> [Stated problem] Put each line of the data below into a JSON list of strings, one string per line, skipping blank lines. Leave the pictures out.

[Entries from a dataset]
------------------------------------------------------------------------

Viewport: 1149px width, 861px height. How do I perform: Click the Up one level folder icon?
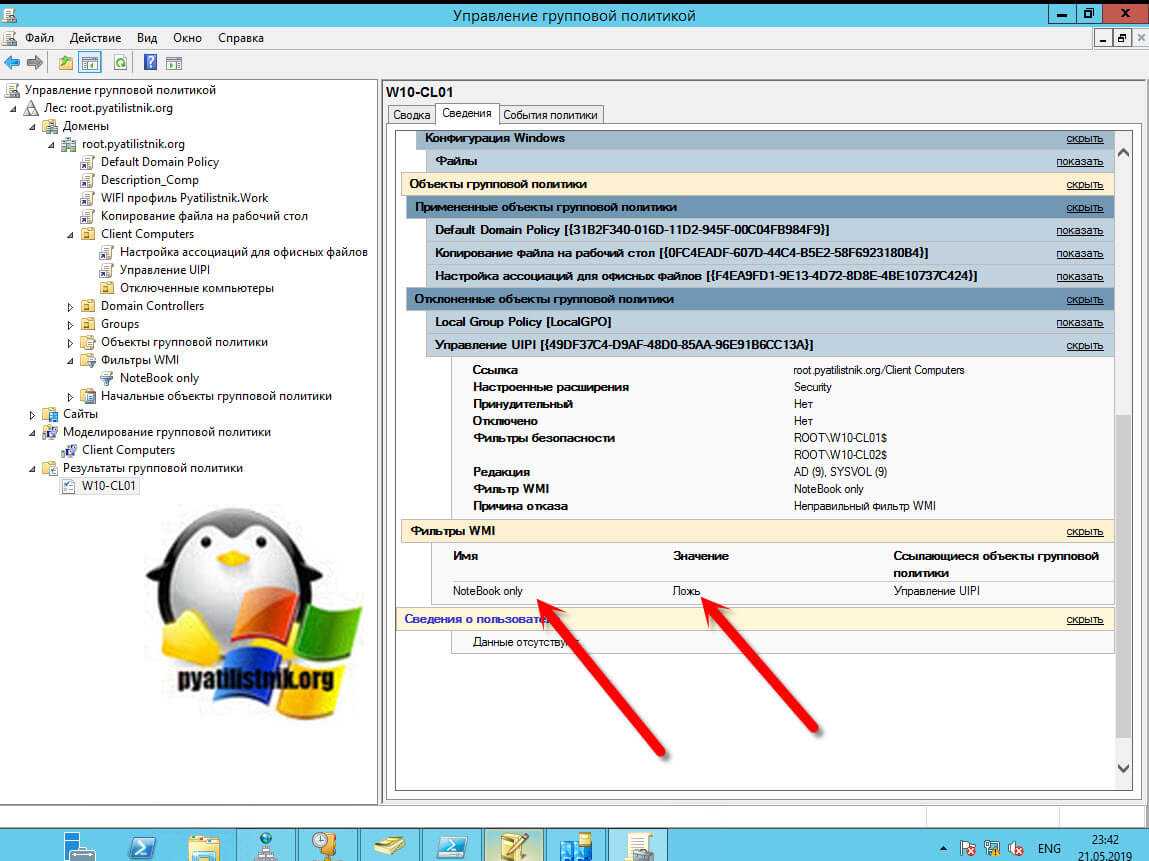(x=66, y=63)
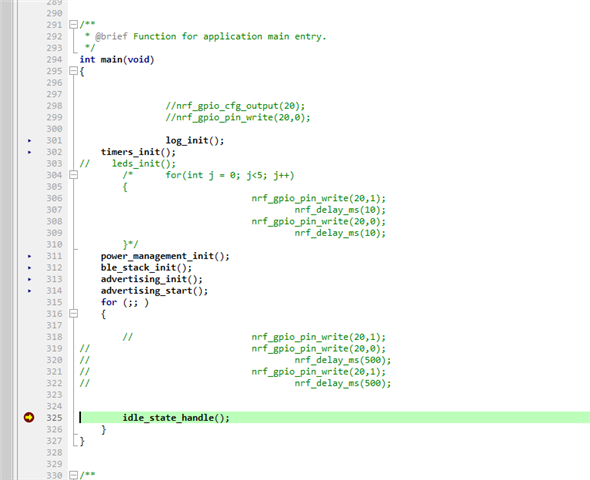Click line number 325 in the gutter
The height and width of the screenshot is (480, 590).
(x=54, y=418)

------------------------------------------------------------------------

> [Answer to the exercise]
[
  "Viewport: 1149px width, 861px height. How do I perform: Click the Up one level folder icon?",
  "(x=66, y=63)",
  "Click line number 325 in the gutter",
  "The height and width of the screenshot is (480, 590).",
  "(x=54, y=418)"
]